In addition, since fermentable sugars such as glucose remain when the extract content is large, the problem that the concentration of pyruvic acid is high and the occurrence frequency of off-flavor (diacetyl, acetaldehyde, etc.) after production is high is unavoidable. There was a long-awaited solution.

[0006]

Means for Solving the Problems The present invention has been made to solve the above-mentioned problems. However, if ordinary sake is made up of a delicate balance, the alcohol content will decrease if it is diluted, but there is also an extract content. Since it decreases and loses richness, it is not an exaggeration to say that it is essentially impossible to achieve both reduction of alcohol content and maintenance of extract content and richness as long as the dilution method is used. Actually, even if the extract content is adjusted as described above, the target low alcohol sake is not obtained.

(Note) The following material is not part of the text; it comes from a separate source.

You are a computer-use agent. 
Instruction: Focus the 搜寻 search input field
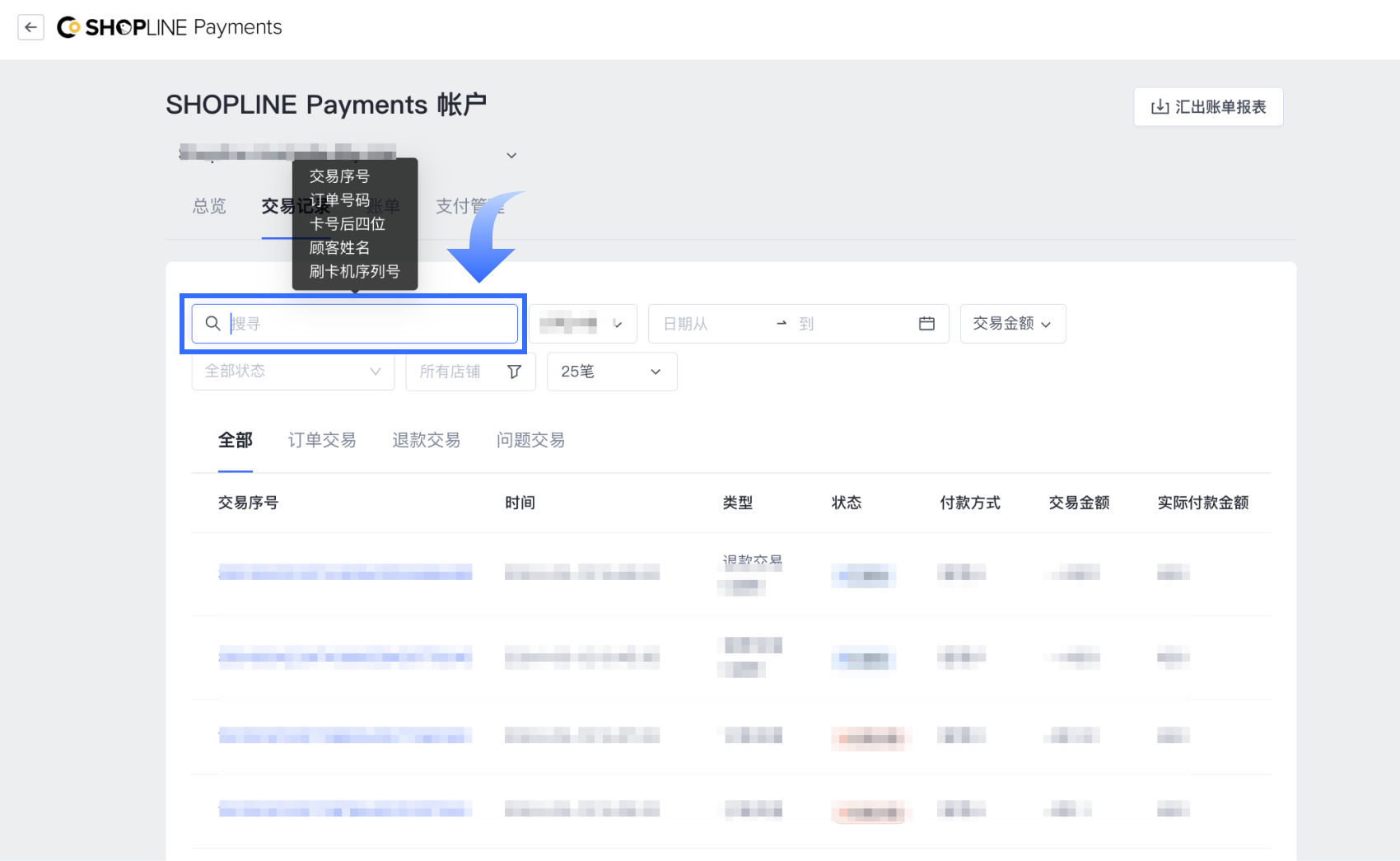(369, 324)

The present invention has been made in order to solve such a problem that is difficult to solve and solve the problem. However, since the problem is very difficult, the present inventors have solved the problem. From the viewpoint that it is necessary to completely change the idea of the measures, as a result of thorough investigation from various directions, it was found that it was necessary to revise it from the root, not only to dilute the original sake but also to the method of manufacturing sake, which is the basis of it. The scope of consideration was expanded and examined.

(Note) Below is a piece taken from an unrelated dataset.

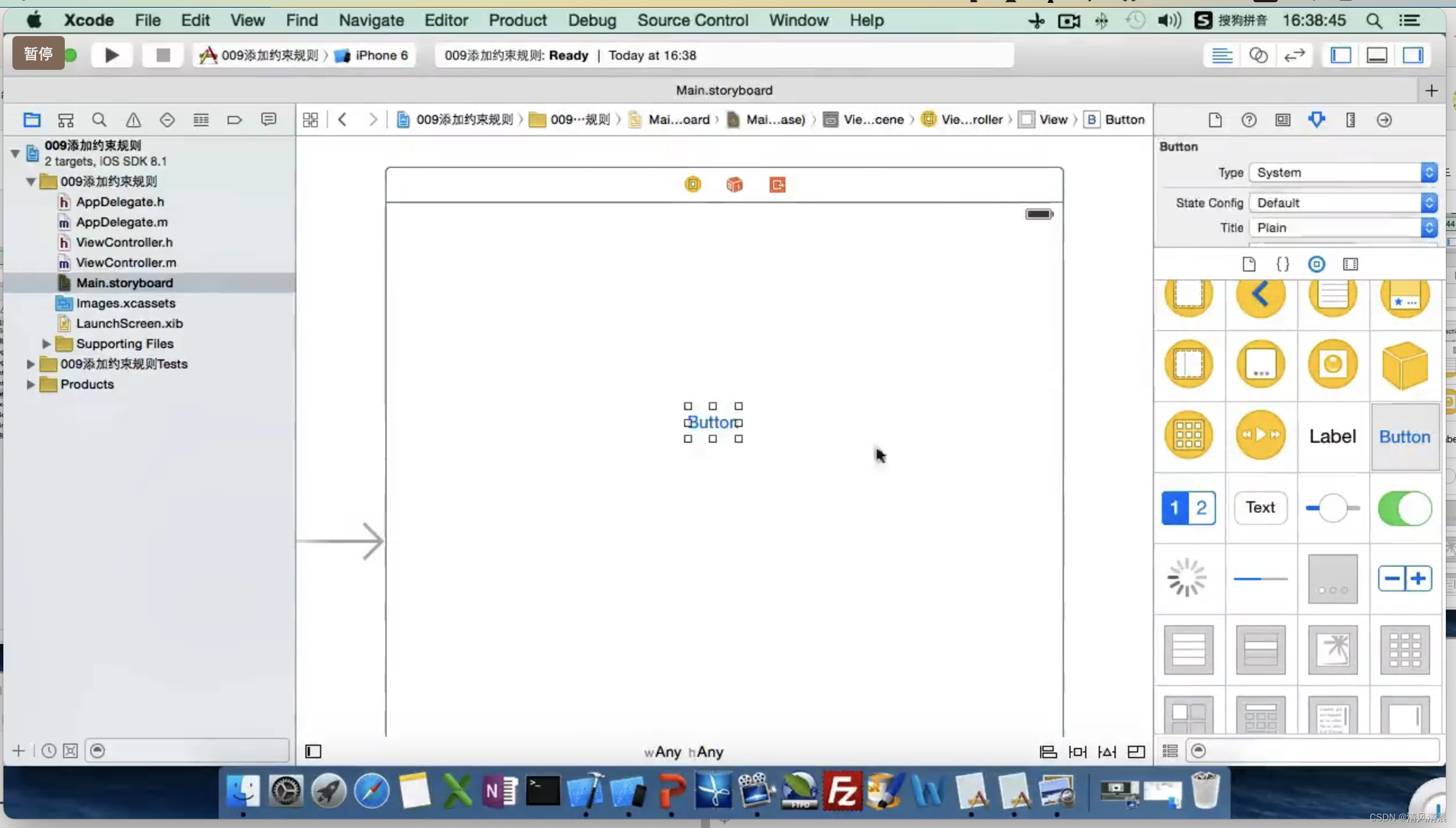Click the Run play button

[0008] As a result, if the production of sake is carried out by a parallel multiple fermentation method in which saccharification and fermentation are carried out simultaneously in parallel, the reaction is complicated and delicate, and it is very difficult to control various factors. In view of a certain point, it was decided to solve the above-mentioned problem by drastically changing the idea, separating the production of sake into saccharification and fermentation (that is, performing saccharification and then fermentation treatment), and simplifying the thinking.

Then, according to the above, in the conventional brewing of sake, after saccharification with koji, heating is performed to inactivate the enzyme to complete the saccharification, and then the saccharified solution is fermented,
In other words, I implemented a method that simply separates saccharification and fermentation,
That alone was not enough to achieve the desired purpose.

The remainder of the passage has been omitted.